### WORK REQUEST:
Entries follow. Give back exactly the lines starting at the one containing "Click the arrow" and ending at the one containing "Task: Toggle underline for DisplayName row", and no other lines.
BEGIN
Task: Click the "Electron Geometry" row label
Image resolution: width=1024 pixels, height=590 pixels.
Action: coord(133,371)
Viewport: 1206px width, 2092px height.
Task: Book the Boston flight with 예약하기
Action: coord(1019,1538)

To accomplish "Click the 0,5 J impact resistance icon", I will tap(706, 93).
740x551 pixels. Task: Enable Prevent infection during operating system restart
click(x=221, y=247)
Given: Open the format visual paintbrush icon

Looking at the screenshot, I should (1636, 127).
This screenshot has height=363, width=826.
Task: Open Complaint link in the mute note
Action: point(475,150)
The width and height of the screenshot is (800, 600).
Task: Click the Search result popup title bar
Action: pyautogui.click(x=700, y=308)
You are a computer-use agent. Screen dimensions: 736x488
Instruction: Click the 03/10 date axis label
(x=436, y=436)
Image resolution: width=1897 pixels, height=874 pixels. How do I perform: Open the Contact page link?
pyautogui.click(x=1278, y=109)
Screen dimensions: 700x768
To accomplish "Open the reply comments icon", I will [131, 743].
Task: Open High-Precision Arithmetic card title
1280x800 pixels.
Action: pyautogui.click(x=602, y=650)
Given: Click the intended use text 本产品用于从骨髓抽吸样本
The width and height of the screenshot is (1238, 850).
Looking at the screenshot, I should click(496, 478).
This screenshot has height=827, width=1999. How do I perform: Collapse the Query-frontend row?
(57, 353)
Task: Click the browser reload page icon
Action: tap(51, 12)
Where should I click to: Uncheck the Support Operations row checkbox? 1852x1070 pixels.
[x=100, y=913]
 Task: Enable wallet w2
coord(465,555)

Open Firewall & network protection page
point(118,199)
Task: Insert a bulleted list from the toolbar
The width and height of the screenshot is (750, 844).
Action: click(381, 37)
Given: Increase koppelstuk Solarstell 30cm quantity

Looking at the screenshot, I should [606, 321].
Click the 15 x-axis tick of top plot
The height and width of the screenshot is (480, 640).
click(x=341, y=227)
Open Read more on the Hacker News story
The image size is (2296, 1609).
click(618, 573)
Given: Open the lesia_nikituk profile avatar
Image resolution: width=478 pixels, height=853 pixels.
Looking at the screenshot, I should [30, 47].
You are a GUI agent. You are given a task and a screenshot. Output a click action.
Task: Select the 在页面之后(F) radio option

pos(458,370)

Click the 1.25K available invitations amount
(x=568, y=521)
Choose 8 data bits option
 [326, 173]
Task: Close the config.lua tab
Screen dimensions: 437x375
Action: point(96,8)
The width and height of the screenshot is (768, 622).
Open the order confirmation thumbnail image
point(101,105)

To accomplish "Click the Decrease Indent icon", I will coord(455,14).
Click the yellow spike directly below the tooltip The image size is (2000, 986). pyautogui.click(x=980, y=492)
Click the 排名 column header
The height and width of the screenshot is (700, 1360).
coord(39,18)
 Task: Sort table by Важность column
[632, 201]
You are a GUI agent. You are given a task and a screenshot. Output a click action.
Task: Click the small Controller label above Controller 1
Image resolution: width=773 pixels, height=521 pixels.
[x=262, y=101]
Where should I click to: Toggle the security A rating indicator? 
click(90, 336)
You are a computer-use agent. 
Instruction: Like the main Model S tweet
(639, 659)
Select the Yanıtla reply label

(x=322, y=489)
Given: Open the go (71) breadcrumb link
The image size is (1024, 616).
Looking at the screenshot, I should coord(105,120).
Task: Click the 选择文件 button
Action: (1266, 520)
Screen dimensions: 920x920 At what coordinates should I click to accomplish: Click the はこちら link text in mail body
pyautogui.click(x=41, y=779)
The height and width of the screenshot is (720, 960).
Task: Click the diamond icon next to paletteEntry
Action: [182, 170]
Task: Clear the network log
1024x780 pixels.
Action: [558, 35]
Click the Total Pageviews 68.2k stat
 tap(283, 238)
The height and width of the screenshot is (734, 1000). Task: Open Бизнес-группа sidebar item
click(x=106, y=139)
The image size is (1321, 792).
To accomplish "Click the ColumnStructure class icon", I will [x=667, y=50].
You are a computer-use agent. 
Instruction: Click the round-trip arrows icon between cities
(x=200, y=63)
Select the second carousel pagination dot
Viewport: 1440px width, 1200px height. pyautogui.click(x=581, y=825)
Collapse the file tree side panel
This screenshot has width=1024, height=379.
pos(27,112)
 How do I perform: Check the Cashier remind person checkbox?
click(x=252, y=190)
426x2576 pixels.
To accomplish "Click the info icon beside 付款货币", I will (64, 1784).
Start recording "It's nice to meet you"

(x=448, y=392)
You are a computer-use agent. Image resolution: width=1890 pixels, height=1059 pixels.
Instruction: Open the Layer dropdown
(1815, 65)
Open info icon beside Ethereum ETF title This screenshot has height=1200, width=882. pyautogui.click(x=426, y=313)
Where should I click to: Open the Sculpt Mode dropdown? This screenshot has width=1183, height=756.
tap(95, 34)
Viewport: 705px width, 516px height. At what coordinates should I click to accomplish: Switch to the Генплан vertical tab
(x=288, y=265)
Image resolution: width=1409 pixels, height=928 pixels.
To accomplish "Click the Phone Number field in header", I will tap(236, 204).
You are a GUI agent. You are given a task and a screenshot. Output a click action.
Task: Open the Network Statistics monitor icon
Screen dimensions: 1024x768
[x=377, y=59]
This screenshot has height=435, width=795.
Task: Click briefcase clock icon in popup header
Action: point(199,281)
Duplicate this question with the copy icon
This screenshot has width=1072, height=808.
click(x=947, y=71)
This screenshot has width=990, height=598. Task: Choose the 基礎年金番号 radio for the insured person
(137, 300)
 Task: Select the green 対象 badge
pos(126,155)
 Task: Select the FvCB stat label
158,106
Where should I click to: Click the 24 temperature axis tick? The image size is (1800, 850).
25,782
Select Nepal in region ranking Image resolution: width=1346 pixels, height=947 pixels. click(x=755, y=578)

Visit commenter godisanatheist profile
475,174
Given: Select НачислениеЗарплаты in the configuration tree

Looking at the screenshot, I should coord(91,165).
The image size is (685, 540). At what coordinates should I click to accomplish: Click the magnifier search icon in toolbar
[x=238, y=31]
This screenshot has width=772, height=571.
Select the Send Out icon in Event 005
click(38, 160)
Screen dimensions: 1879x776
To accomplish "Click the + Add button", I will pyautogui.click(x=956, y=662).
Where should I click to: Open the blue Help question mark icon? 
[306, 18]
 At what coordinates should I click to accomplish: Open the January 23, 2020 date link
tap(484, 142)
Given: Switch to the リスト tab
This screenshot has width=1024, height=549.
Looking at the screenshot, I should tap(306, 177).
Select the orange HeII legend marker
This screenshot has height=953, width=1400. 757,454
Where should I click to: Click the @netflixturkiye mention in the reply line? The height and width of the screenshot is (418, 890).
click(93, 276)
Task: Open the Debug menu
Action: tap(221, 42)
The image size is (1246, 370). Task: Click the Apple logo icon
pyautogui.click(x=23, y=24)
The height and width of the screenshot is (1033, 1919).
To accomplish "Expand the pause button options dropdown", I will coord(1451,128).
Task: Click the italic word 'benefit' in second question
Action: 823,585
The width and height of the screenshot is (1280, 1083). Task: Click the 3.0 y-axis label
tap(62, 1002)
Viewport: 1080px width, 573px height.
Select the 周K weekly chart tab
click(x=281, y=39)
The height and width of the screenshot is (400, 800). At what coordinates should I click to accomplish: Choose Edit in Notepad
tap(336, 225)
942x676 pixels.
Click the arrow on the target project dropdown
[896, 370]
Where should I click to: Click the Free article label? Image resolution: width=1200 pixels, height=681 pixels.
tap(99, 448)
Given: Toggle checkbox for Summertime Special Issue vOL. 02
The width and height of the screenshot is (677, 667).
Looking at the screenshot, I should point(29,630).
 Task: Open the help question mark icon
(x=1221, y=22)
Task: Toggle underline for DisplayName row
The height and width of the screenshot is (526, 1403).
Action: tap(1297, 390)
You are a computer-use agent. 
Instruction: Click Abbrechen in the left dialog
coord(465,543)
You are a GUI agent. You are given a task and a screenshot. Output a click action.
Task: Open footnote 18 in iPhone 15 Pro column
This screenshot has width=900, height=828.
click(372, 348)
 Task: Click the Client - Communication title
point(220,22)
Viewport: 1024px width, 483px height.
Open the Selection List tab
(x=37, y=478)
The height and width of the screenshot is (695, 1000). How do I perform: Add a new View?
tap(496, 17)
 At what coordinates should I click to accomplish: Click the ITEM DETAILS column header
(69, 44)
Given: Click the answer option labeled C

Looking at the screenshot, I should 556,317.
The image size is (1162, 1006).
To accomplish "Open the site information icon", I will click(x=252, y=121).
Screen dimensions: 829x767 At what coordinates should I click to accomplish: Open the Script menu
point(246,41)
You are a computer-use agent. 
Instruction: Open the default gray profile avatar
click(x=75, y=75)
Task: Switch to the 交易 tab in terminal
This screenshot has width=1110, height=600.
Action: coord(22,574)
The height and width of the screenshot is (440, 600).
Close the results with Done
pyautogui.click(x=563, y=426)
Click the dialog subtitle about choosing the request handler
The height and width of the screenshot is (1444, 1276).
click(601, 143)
END
### WRITTEN REPLY:
Click the arrow on the target project dropdown
[896, 370]
Where should I click to: Click the Free article label? Image resolution: width=1200 pixels, height=681 pixels.
tap(99, 448)
Given: Toggle checkbox for Summertime Special Issue vOL. 02
The width and height of the screenshot is (677, 667).
Looking at the screenshot, I should point(29,630).
 Task: Open the help question mark icon
(x=1221, y=22)
Task: Toggle underline for DisplayName row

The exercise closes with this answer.